Prima iniziavo a gennaio, quest’anno piu tardi, tanto gli artisti a gennaio non ti rispondono perché magari aspettano proposte piu vantaggiose. Una cosa che mi aiuta molto è chiedere a chi ha gia suonato di dare le referenze ai colleghi che mi piacerebbe ospitare; e poi ovviamente ci sono molti paletti: budget ridotto, band a numero ristretto, decibel accettabili, provenienza europea. Diciamo che quando sono indecisi gli propongo di portarli a mangiare il miglior calzone di Roma al Giardino Segreto.

Ci sono persone, amici, appassionati di Half Die che ti aiutano? Anche non in termini pratici ma di supporto “intellettuale/spirituale”?

Penso che lo farebbero ma ho capito che preferisco fare da solo, dalla direzione artistica (ovvio) a fare il facchino che monta lo stage: fare l’Half Die è una sorta di mia via crucis personale.

Sei mai stato contattato nel corso degli anni da persone, anche all’estero, interessate ad half die?

Ho ricevuto proposte di spostarlo in altri luoghi a fini commerciali, ma che Half Die sarebbe?

Chi beve tutta la birra che avanza?

La metto in frigo per la settimana dopo, quella dell’ultima settimana la sfrutto per l’inverno.

Una delle prime regole di Half Die è che si deve essere interessati alla musica, che non si tratta di un aperitivo: come si fa a preservare un evento del genere dal puro presenzialismo e dall’hype?

Non lo si puo fare, per questo uso tutte le mie forze per far sottostare gli intervenuti a supplizi indicibili, quali stare ad ascoltare in silenzio musica inascoltabile per 40 minuti, stare seduti su un tetto che ustiona le chiappe, portare da bere e venire con le scarpe chiuse. Non si puo tenere lontano l’hype ma si puo fare in modo che non torni.

Quali sono, invece, i luoghi della musica che frequenti oggi? Locali, negozi di dischi, anche posti “inusuali” dove si ascolta e si fa musica?

Parlarne oggi è un po’ difficile, i locali a Roma che fanno musica hanno avuto grossi problemi, negozi di dischi ce ne sono pochi e alla fine si finisce sempre per comprare sul web.
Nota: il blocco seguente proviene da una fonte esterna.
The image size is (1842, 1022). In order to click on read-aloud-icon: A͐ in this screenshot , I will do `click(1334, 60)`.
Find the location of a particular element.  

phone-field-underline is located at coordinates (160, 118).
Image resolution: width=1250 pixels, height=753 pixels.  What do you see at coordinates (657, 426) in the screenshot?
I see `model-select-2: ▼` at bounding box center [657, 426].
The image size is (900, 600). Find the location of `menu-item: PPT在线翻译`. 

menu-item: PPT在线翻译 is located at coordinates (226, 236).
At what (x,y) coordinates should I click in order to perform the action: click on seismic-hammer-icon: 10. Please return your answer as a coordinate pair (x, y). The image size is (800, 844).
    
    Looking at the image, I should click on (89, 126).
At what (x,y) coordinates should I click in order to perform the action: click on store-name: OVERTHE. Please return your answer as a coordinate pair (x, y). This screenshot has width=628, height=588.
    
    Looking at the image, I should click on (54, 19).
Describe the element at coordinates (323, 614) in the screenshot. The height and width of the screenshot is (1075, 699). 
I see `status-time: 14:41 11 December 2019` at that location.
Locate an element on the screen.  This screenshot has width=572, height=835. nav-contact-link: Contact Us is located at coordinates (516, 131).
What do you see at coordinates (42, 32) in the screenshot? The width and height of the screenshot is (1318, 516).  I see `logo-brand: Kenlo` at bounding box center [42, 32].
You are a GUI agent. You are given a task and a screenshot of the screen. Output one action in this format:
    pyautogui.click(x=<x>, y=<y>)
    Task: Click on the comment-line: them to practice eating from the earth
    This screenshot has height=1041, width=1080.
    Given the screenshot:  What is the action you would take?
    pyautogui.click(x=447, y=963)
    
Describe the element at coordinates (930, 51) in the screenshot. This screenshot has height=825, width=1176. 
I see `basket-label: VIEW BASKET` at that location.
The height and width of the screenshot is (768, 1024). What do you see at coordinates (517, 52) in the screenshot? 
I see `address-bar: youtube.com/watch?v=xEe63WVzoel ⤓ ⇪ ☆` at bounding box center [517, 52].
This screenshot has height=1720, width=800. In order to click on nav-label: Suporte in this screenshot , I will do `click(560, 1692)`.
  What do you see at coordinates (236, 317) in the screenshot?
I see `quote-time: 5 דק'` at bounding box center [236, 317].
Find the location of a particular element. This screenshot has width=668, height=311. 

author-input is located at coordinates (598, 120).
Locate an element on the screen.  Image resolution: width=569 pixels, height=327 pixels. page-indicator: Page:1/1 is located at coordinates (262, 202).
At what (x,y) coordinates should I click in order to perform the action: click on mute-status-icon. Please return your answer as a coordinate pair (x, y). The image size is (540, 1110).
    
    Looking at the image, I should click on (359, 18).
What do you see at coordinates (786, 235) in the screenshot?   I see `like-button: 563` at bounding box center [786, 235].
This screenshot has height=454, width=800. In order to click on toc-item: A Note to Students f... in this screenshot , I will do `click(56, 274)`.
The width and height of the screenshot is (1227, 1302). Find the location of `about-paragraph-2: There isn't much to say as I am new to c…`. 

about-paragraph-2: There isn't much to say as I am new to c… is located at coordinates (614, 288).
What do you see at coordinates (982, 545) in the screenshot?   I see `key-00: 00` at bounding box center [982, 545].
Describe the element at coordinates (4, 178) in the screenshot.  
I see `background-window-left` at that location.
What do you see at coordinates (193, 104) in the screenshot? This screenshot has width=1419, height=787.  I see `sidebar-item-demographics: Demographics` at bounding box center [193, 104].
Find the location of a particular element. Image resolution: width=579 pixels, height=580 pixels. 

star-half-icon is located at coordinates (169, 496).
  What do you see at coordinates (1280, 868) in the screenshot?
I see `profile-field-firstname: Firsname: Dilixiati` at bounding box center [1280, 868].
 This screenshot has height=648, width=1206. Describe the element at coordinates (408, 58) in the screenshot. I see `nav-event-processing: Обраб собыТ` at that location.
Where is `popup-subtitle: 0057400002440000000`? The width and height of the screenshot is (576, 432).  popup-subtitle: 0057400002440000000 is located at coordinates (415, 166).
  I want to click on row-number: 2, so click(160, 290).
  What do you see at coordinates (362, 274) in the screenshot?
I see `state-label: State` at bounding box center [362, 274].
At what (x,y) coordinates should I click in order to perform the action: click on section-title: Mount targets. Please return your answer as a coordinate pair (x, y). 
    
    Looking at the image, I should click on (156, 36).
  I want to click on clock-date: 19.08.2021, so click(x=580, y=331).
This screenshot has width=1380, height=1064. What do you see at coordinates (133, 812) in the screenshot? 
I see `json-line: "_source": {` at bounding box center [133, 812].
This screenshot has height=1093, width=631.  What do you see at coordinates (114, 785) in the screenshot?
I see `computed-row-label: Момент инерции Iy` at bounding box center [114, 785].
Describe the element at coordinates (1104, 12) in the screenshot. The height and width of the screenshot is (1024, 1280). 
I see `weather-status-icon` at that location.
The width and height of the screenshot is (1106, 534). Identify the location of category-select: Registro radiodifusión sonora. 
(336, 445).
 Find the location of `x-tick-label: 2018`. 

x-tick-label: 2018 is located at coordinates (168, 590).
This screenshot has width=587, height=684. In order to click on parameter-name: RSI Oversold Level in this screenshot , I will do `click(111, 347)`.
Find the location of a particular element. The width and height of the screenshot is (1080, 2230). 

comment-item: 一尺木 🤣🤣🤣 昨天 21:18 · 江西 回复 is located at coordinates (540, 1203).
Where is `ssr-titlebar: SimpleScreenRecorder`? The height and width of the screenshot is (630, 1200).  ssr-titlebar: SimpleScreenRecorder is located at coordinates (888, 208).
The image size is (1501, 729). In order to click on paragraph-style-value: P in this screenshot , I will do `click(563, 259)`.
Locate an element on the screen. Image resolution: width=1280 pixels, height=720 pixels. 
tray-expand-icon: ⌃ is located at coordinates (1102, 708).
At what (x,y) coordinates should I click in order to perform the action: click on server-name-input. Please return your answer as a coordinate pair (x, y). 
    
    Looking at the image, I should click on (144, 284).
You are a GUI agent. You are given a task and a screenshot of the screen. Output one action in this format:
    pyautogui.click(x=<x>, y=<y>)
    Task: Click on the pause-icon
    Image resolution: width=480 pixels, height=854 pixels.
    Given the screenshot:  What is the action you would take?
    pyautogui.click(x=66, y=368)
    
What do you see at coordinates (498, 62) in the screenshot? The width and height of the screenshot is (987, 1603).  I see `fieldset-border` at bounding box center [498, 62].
Due volte l’anno mi muovo in Europa per festival in attesa che le cose in città ripartano come si deve.

Quali sono invece i posti della città dove ti piace andare a mangiare?

Sono molto abitudinario, quando vado a mangiare fuori vado sempre negli stessi posti: la pizzeria Il Giardino Segreto a Porta Furba, il ristorante indiano Bombay a piazza Re di Roma e il ristorante cinese da Sonia all’Esquilino.

Se dovessi immaginare oggi un evento come lo è stato Half die 20 anni fa, avresti qualche idea?

Allora avevo 26 anni, oggi 45: forse dovrei smettere.